Dear Mom & Dad,
I am writing this letter because there are few things I wish I could say to you face to face. These are the things every teenage son like me wishes that they could tell his parents, but there are always some limitations. So here I go, there are few things that disturb me, not about you, not by you, but life, it is not as complicated as it seems, but for now, I feel like it hates me, I feel like it throws so much on me, which makes me feel that I suffocate, but I know that time will flow, life will be good, and the problems I think I am facing right now, will be nothing in front of the life I am going to have in the future.
I want you to know that there are a lot of people out there like me, people with different interests. I try really hard, to do what you ask me to do, to top my class and leave everyone behind. But all I can do is ‘try’. I want you to stop comparing me with Sharmaji’s son. He might be ahead of me in studying, but there are things in which I can excel, I just need some time to find it.

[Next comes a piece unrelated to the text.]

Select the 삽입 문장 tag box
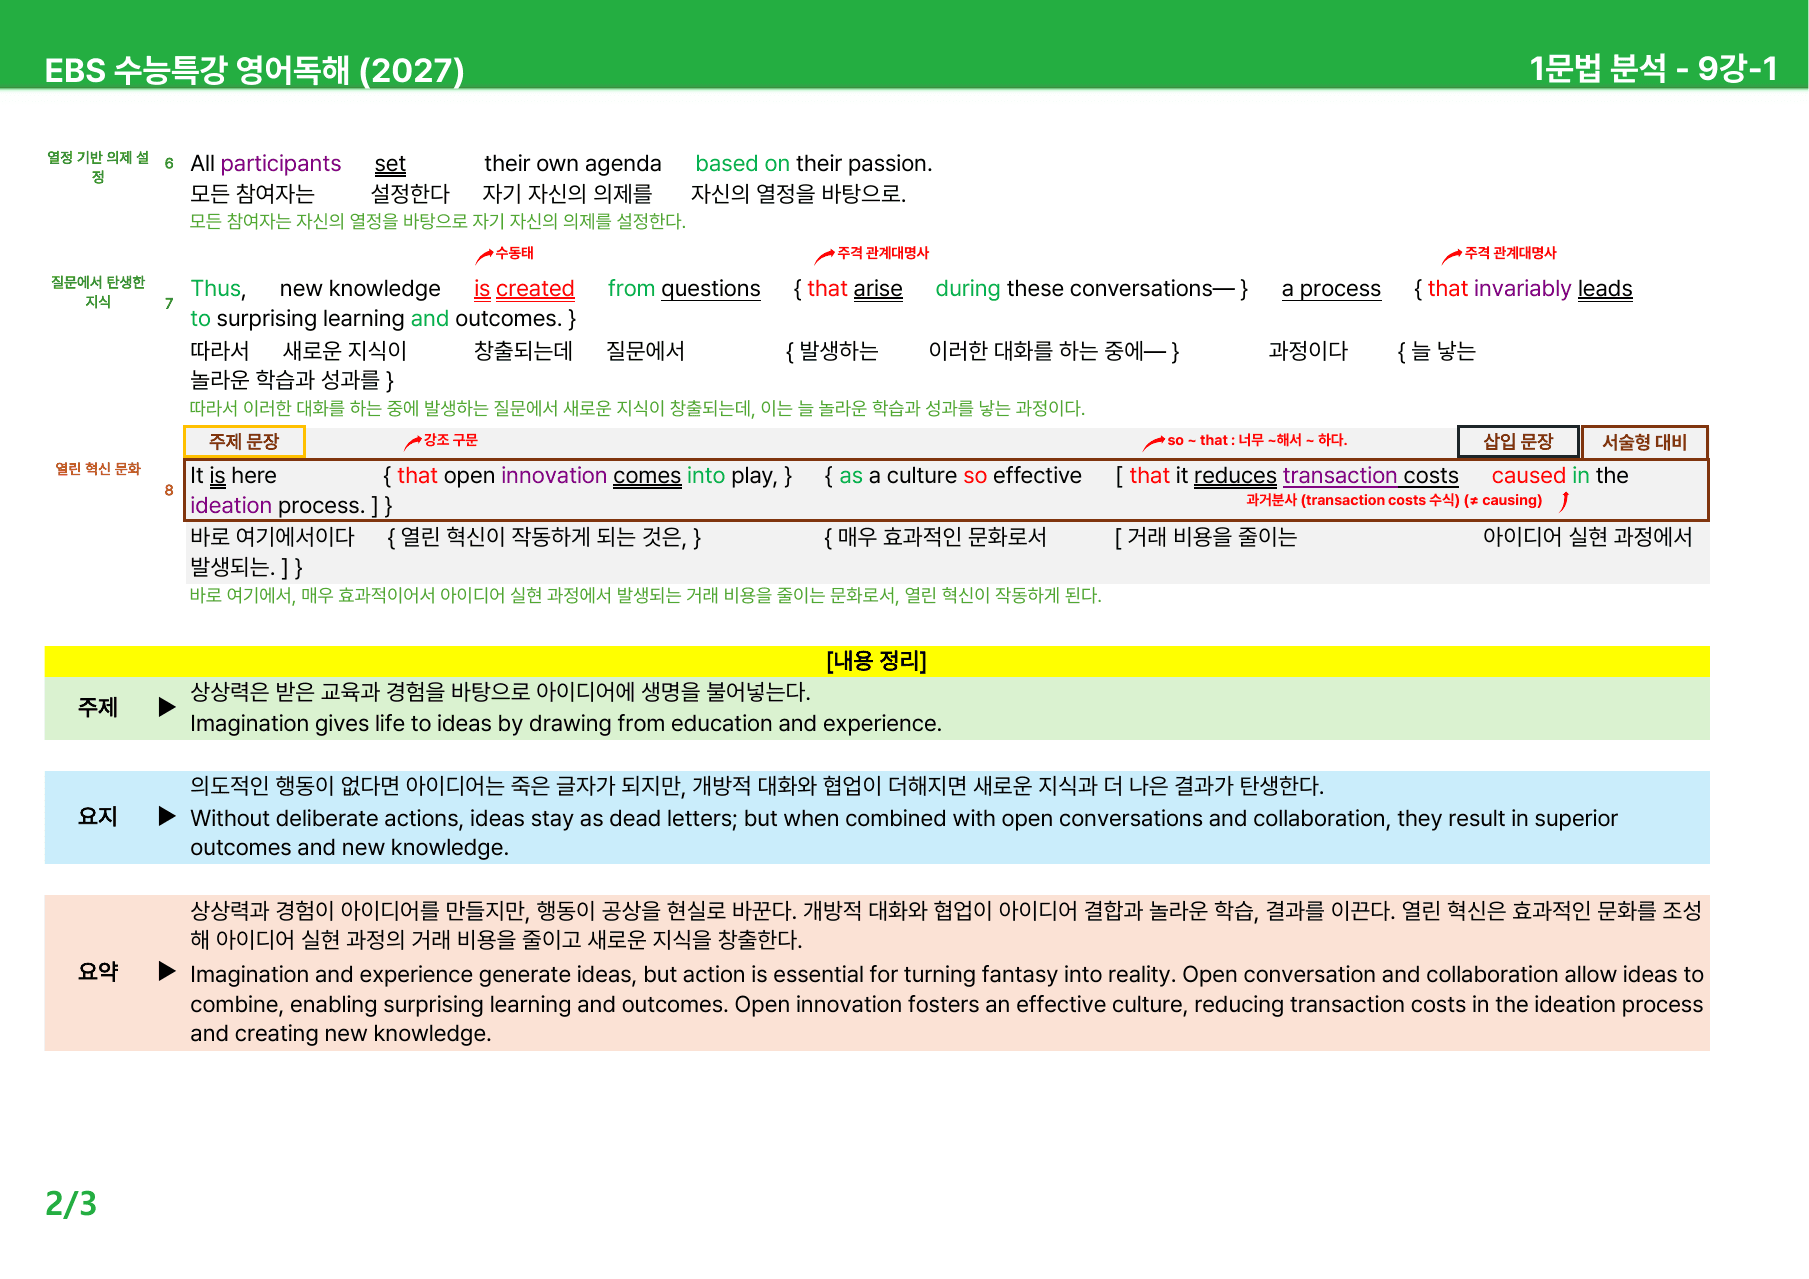 click(x=1518, y=441)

Mom, not all my friends are my enemies. Yes, some people ditch, while the others teach us something, either by staying with us or by leaving us. Not everyone in the world wishes for me to drop down from the ladder I am climbing. If so, I will learn as I grow.
I want you to know that I am well aware of the changes in my body that I am going through, I am completely aware about ‘sex’. I know a lot more about ‘sex’ than you think I do. But only thing that bothers me is you running away from such topics, I want you to understand that I KNOW, and we don’t have to turn our faces whenever a kissing scene comes on screen.
I know I fight a lot with you guys, I shout, and hurt you with the things I say. But there are times I get hurt too, by what, even I don’t know! I know you expect me to behave like a grown up and take responsibilities, and I am ready for that, all that is left is for you to trust me. Trust me, that I am capable of handling small and big responsibilities. Trust me that I won’t turn out to be a bad bully. Trust me that I won’t be a guy who would use or abuse girls.
Mom, you have taught me beautifully in my growing years, to treat the opposite sex with respect and dignity. So trust me that I won’t forget what you taught me. I had a girlfriend, we broke up, then I had another, and so on, I knew none of them were the love of my life, and they knew this about me too.
You guys taught me to be honest, and I am trying to be. I’m not saying that I say the truth every time, I lie, a lot, and that is the truth. Every time, I smile while reading a message in my phone, it doesn’t mean that every time it’s a message from my girlfriend, sometimes, yes it might be.
I just want you to know that these years of my life, I am going to fight with you, I may say that I hate you, but please remember that I don’t mean it. I want you to fight back, don’t always give me what I ask for, don’t serve me things, make me earn it. Just don’t leave the other end of the rope. The rope in which we are at a tug of war. No matter what a shit child I am right now, just hang on, hang on to the other side of the rope, just don’t let me fall!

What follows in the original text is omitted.